Hey y’all, welcome back to my channel; I’m back with another video, lol. No but seriously, how is everyone out there? I pray your new year is off to a great start. Now…let’s get to it. My last two blogs have kind of spotlighted my deficiencies, places I’ve been broken to the core, and how I saw myself. This blog is an all encompassing full circle post.


When I saw broken and un-repairable God saw whole. I wasn’t too broken for Him. I was actually right where He needed me to be all along. All out of options, in a far away land, worn out, and TIRED. It was in this very place He was able to build and resurrect me. You see, I had forgotten that I was “blood bought” and nothing could change that; regardless of my distorted perception. By the way, perception is NOT reality. However, we get so caught up in what we see –especially in the social media era—rather than focusing in on what IS.


For YEARS, I allowed my poor decisions, deficiencies, fear, and failures to dictate my focus and essentially stagnate myself. It’s like the saying, ‘what you feed will live and what you starve will die!’ What are you feeding? What are you starving? Don’t allow mere moments to make you feel like you have a bad life. Seasons are not forever.

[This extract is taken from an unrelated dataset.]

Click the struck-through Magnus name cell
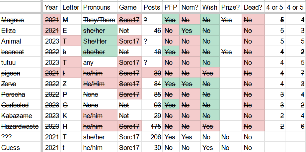20,20
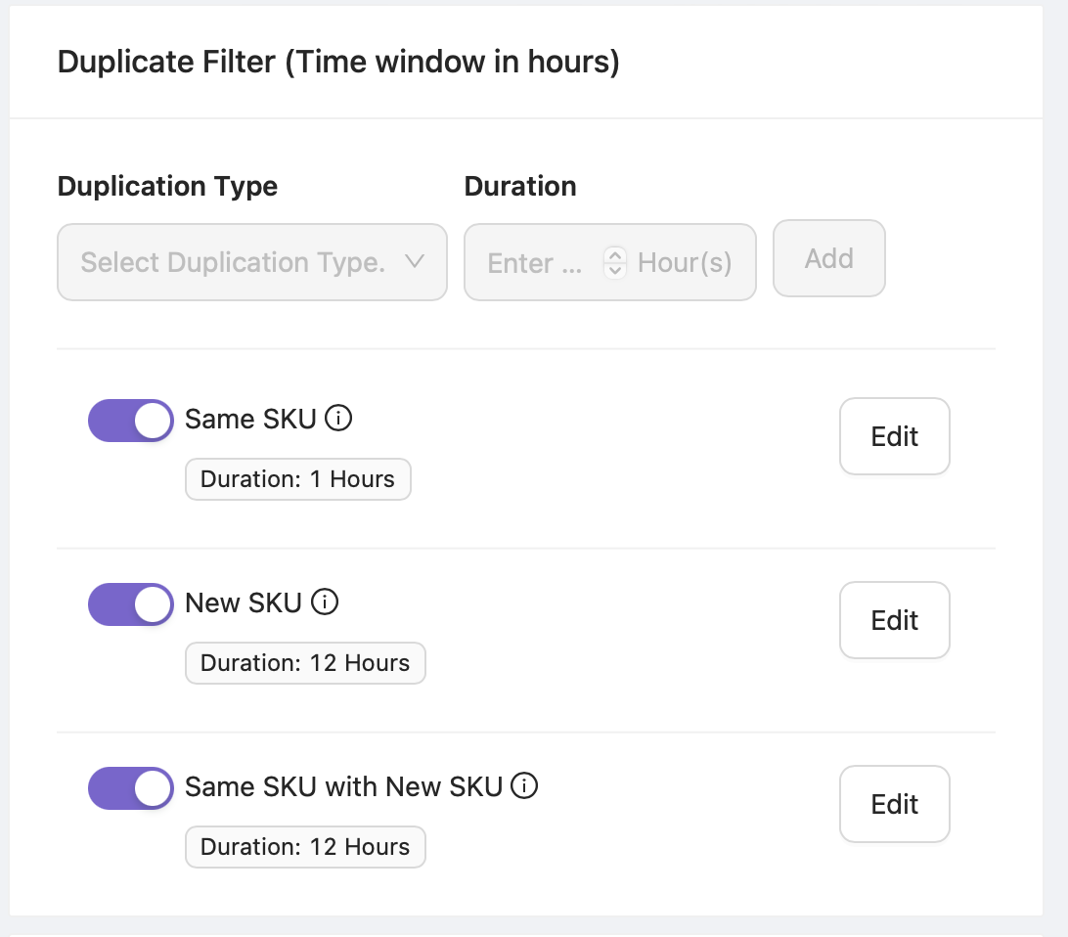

This past year was one of the most tumultuous. I faced great strife and found it hard to hear or even seek God. I started 2018 with great hope and even great accomplishment—I finally conquered a goal I’ve waited seven years to embark on again. But, beyond that, it all seems a bit hazy. Spiritually broken, emotionally drained, physically maxed, and soul depleted. I was being persecuted from all aspects, especially on my job, and faced one of the hardest trials—literally. I was let go from a job that I practically begged God for year’s prior. I was under so much shame and condemnation. Like, how do you (me) with a Bachelor’s degree and a mom get terminated fro a desire to learn and grow. What will people say? There is NO way I can show my face! I was ashamed and alone [so I thought] and sinking back into depression. God, how do you tell me I’m your beloved daughter yet I am income-less and can’t take care of my child? How could you end this job this way—even though I grew to loathe it?


It wasn’t until I did a real deal true heart check to realize my emotions were all so misplaced. I was in the middle of church service weeping in desperate for a move. As I stood at the altar worshipping in despair, a leader came over and began to pray for me. Instantly my soul began to wail! My mentality was being shifted, mourning erased, and heart mended. I was being set free [delivered] from layers and layers of bondage, seen and suppressed. My will to live began to leap and overpower the guilt and petition to die. It was in that moment divine revelation and freedom coincided to sincerely cleanse my heart a soul of certain traumas.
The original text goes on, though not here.